··· Extract to read ···
Alan Kalter and his wife, Peggy
Alan Kalter and his wife, PeggyPatrick McMullan via Getty Images

Alan Kalter, his rabbi said, was a “mensch,” a past temple president who dutifully Zoomed into services throughout the pandemic.

Kelter died Monday at 78 at at Stamford Hospital in Connecticut, surrounded by his wife and daughters. His colleagues took to social media, remembering him as a “lovely” man who was generous with his praise and encouragement.

That might not be the Alan Kalter you remember: For 20 years on “The Late Show With David Letterman,” Kalter was not only Letterman’s announcer but played a foul-mouthed narcissist and buffoon.

Letterman, who delighted in getting his staff and guests to play against type, took it to extremes with the affable and self-effacing Kalter, who joined the talk-show host in 1995 and stayed through Letterman’s retirement from broadcast TV in 2015.

A favorite routine was “Alan Kalter’s Celebrity Interview.” Letterman would introduce Kalter and the camera would cut to Kalter, seated across from an A-list celebrity. George Clooney, Will Smith, Harrison Ford and Jodie Foster were among those who gamely played along.

Instead of interviewing the celebrity, Kalter would spend two minutes abusing Letterman, accusing his boss of sycophantic behavior toward the celebrity, then turning on the guest — who reacted only with facial expressions, and hardly ever said a word. Kalter would rip off his mic and storm off the stage, as backstage staffers grinned and applauded.

“That’s the last time we hire a guy without an interview,” Letterman said after a session with Nicolas Cage.

Kalter, born in Brooklyn, taught high school English in Long Island before breaking into radio and becoming a game show announcer. When Letterman was seeking a replacement for Bill Wendell, his first announcer, a producer brought in an audiotape of auditions. Kalter’s was “the first and only voice” we listened to, Letterman said.
··· Record excerpts ···
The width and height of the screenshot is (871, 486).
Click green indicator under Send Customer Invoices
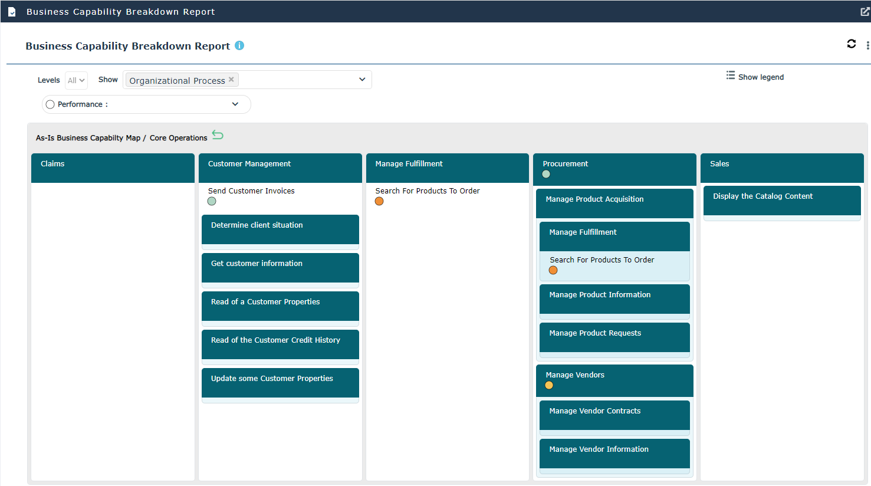tap(212, 202)

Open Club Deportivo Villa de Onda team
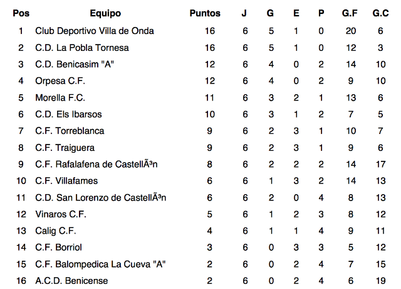tap(95, 31)
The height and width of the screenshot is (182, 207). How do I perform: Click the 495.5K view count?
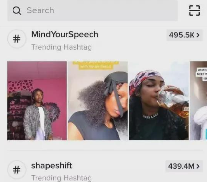pos(182,35)
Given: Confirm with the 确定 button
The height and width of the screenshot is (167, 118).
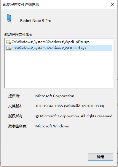Looking at the screenshot, I should [101, 157].
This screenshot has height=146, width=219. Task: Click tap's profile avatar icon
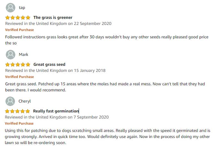pos(11,8)
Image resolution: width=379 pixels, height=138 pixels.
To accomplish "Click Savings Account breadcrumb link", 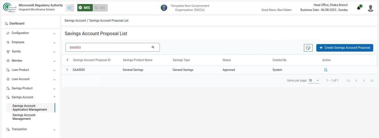I will tap(75, 21).
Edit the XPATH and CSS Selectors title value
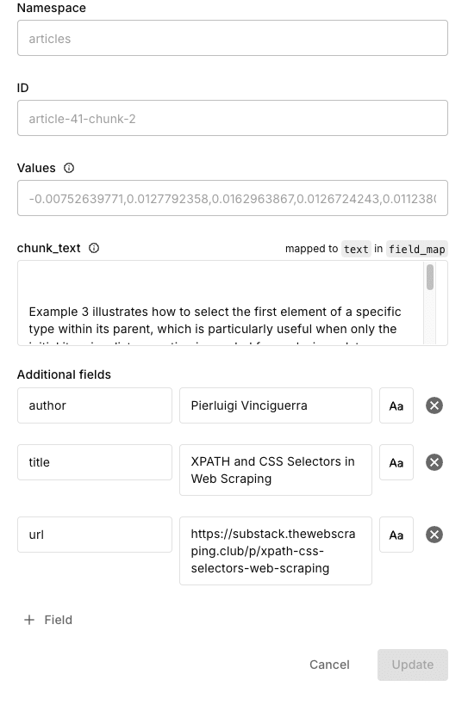The height and width of the screenshot is (705, 468). point(276,470)
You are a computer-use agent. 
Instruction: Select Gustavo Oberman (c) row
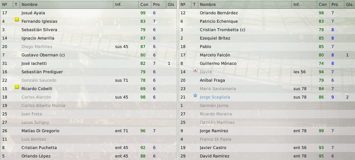click(89, 55)
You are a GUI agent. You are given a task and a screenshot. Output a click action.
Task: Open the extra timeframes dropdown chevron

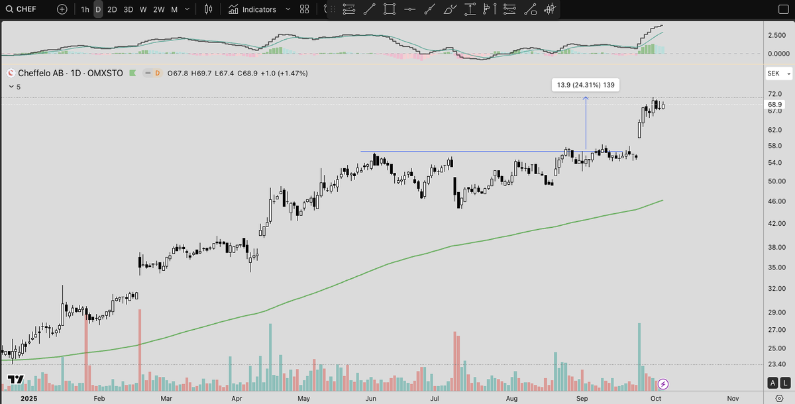click(187, 9)
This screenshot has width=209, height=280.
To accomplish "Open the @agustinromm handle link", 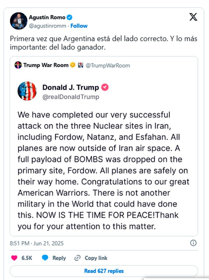I will (x=48, y=26).
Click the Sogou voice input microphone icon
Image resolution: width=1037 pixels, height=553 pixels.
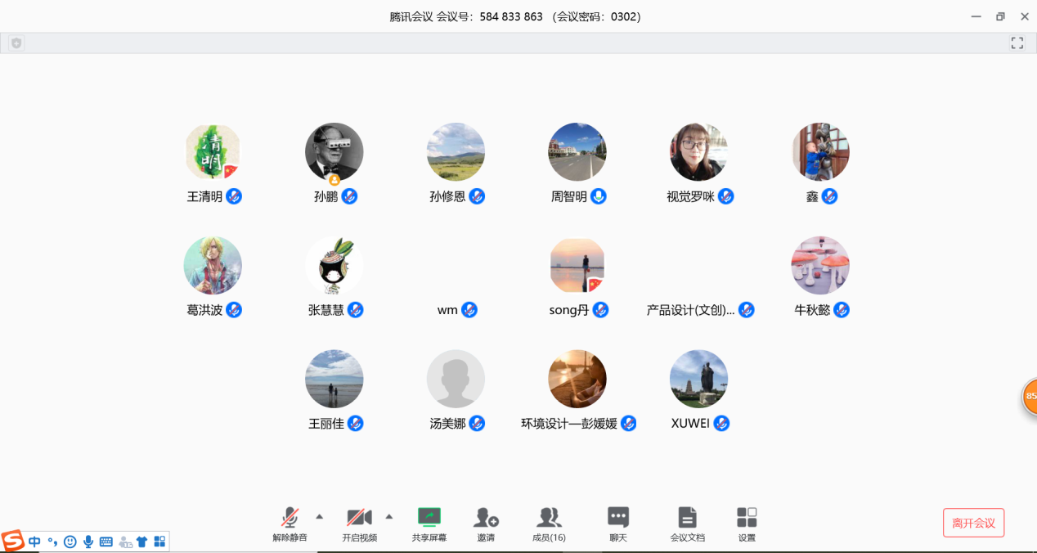tap(88, 542)
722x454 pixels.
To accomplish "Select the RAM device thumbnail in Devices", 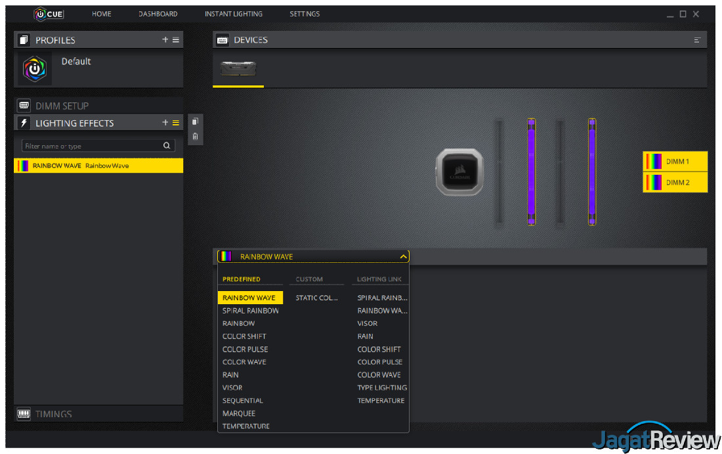I will coord(238,69).
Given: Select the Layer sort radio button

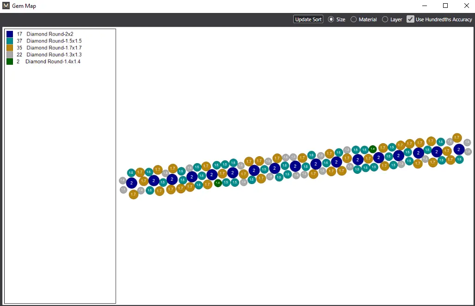Looking at the screenshot, I should [385, 19].
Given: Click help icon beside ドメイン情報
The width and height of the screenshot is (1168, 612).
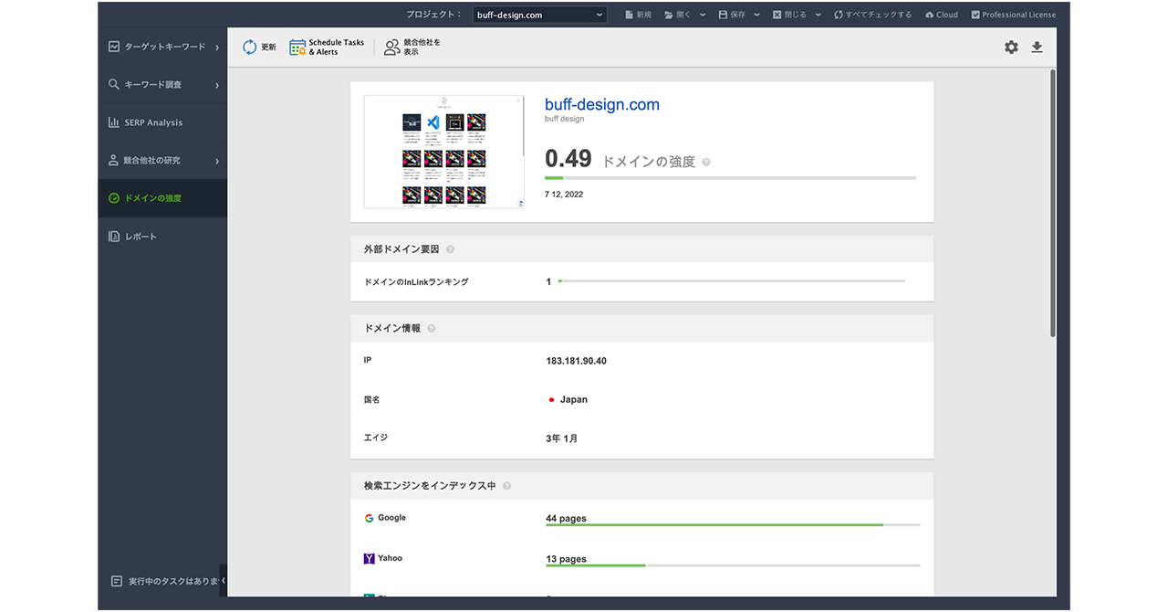Looking at the screenshot, I should click(432, 329).
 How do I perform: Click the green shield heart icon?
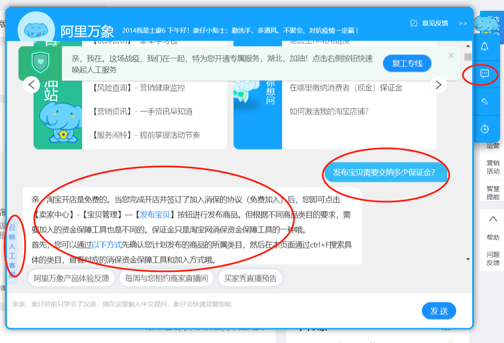(40, 64)
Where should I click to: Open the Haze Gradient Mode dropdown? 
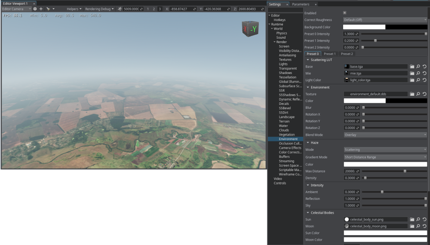coord(385,157)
···
Work to complete:
**1)** Do the following statements agree with the article on Alan Kalter? For each, answer yes or no and quote the words of the article that decide it. (a) Kalter joined Letterman in 1995. (b) Before radio, Kalter taught high school English in Manhattan. (c) The celebrity guests in "Alan Kalter's Celebrity Interview" usually answered Kalter at length.
**2)** Return the portion of the article on Alan Kalter between "Instead of interviewing" and "with Nicolas Cage.", inclusive, word for word.

Outputs in order:
**1)**
(a) Yes: "who joined the talk-show host in 1995"
(b) No: "taught high school English in Long Island"
(c) No: "who reacted only with facial expressions, and hardly ever said a word"

**2)**
Instead of interviewing the celebrity, Kalter would spend two minutes abusing Letterman, accusing his boss of sycophantic behavior toward the celebrity, then turning on the guest — who reacted only with facial expressions, and hardly ever said a word. Kalter would rip off his mic and storm off the stage, as backstage staffers grinned and applauded.

“That’s the last time we hire a guy without an interview,” Letterman said after a session with Nicolas Cage.